Primo Levi: ponte tra cultura letteraria e scientifica

A cent'anni dalla nascita, attorno alla figura dello scrittore si intensificano studi e ricerche

"Sovente ho messo piede sui ponti che uniscono (o dovrebbero unire) la cultura scientifica con quella letteraria scavalcando un crepaccio che mi è sempre sembrato assurdo. C’è chi si torce le mani e lo definisce un abisso, ma non fa nulla per colmarlo; c’è anche chi si adopera per allargarlo, quasi che lo scienziato e il letterato appartenessero a due sottospecie umane diverse, reciprocamente alloglotte, destinate ad ignorarsi e non interfeconde. È una schisi innaturale, non necessaria, nociva frutto di lontani tabù e della controriforma, quando non risalga addirittura a una interpretazione meschina del divieto biblico di mangiare un certo frutto".

Riflette con quest'ampiezza di orizzonte Primo Levi ne L'altrui mestiere, l'opera saggistica pubblicata da Einaudi nel 1985 che raccoglie gli articoli pubblicati dallo scrittore su La stampa tra il 1976 e il 1984 (a parte due che sono del 1964 e del 1965). Una visione volta a creare ponti e non divisioni, che intende andare in direzione di una cultura multidisciplinare e senza barriere come unica via per provare a leggere la complessità del reale.

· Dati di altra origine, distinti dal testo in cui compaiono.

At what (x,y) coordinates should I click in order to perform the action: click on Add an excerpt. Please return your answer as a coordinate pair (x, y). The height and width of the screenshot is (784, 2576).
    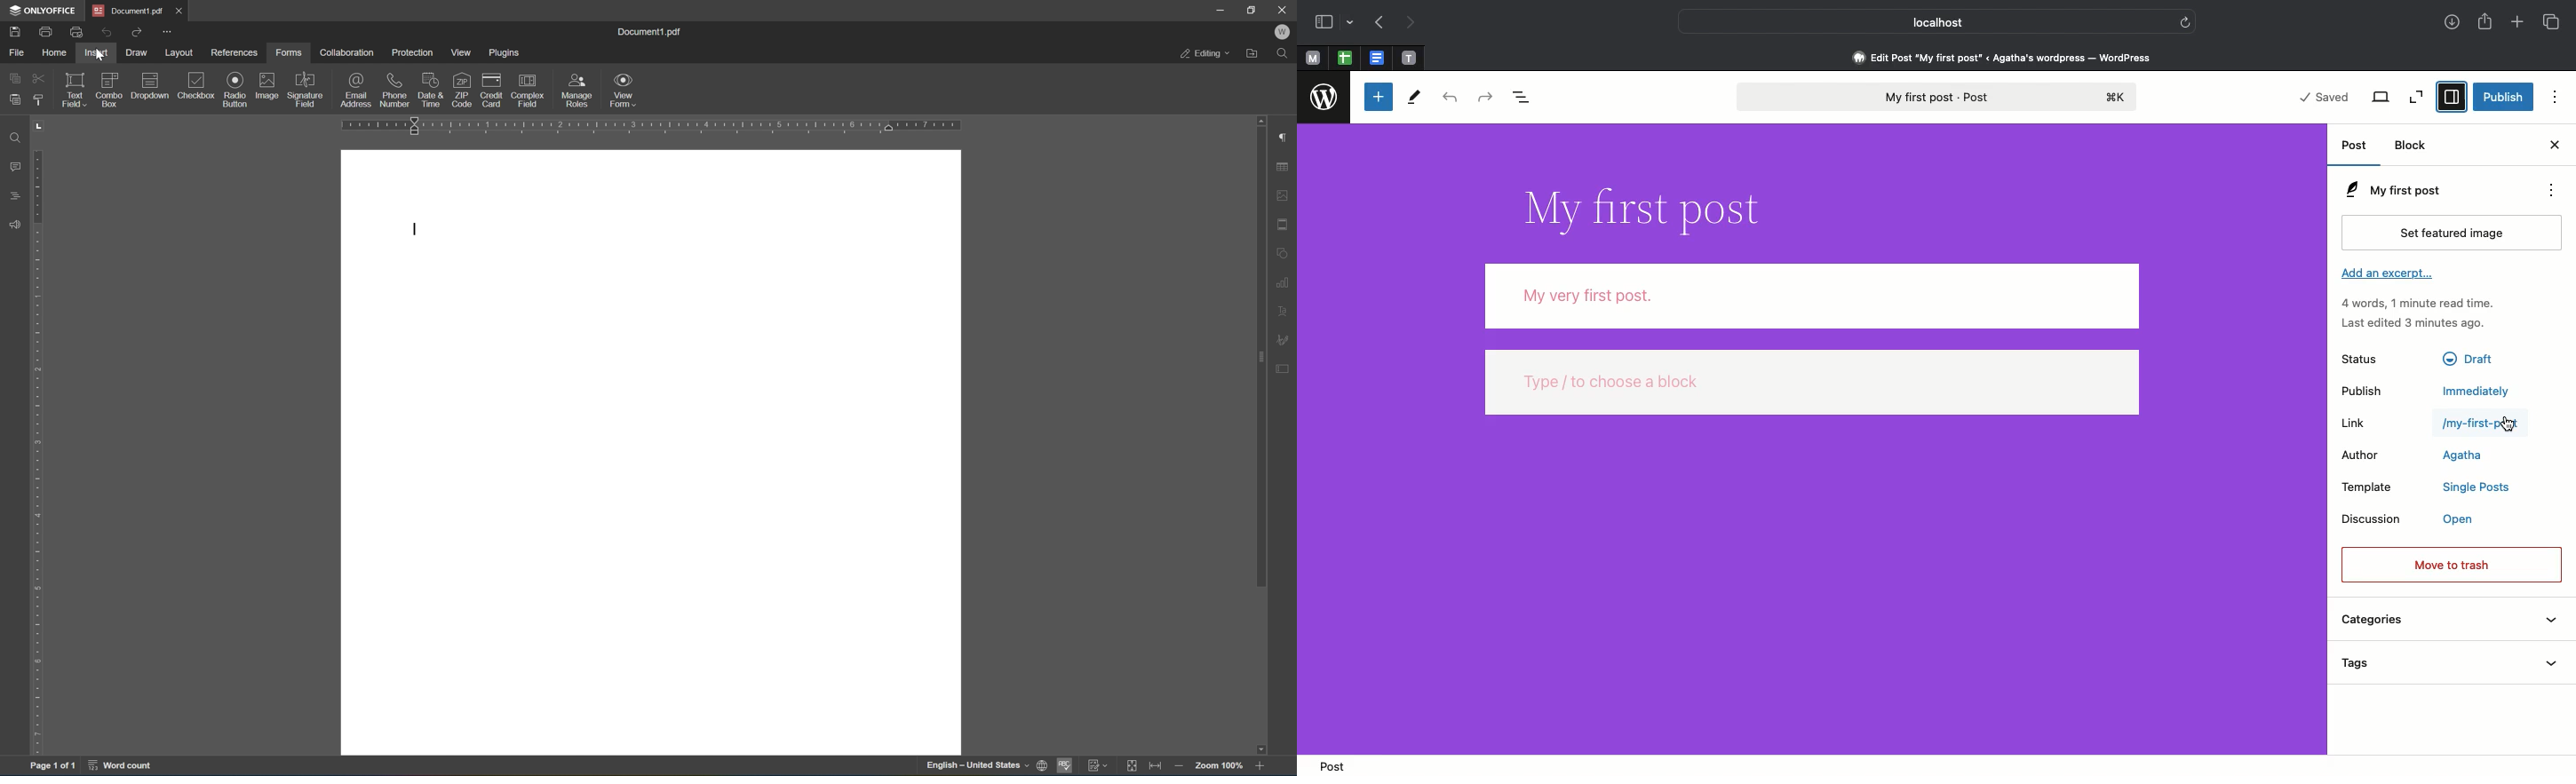
    Looking at the image, I should click on (2385, 273).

Oggi, a cento anni dalla sua nascita, avvenuta a Torino il 31 luglio 1919, guardiamo con questa prospettiva a Primo Levi, chimico, ebreo deportato ad Auschwitz, testimone sopravvissuto all'Olocausto, ma oggi sempre più letto e studiato per i suoi libri.

Se questo è un uomo è il lavoro di esordio di Primo Levi. Lo scrisse dopo essere sopravvissuto al campo di sterminio di Auschwitz e dopo aver attraversato l’Europa intera in un viaggio di ritorno durato più di otto mesi. In calce al racconto, egli indica due luoghi e due date, «Avigliana-Torino, dicembre 1945 - gennaio 1947»: ad Avigliana c’era la sede della fabbrica dove lo avevano appena assunto come chimico, a Torino la casa dov’era nato e dove avrebbe abitato per tutta la vita. 

Da ricordare che la prima edizione di Se questo è un uomo fu stampata da una piccola casa editrice torinese, la De Silva, dopo che alcuni grandi editori, fra cui Einaudi, avevano rifiutato il manoscritto. Uscì nell’autunno del 1947, in 2.500 copie. L’opera ebbe alcune recensioni autorevoli, tra cui quella di Italo Calvino, che lo definì "il libro più bello uscito dall’esperienza della deportazione".

Dovettero passare alcuni decenni prima che Levi fosse apprezzato come scrittore e non solo come testimone: oggi la lucidità di analisi, l'eleganza e la sobrietà che caratterizzano lo stile narrativo delle sue pagine, lo rendono uno degli autori più letti e studiati in tutto il mondo.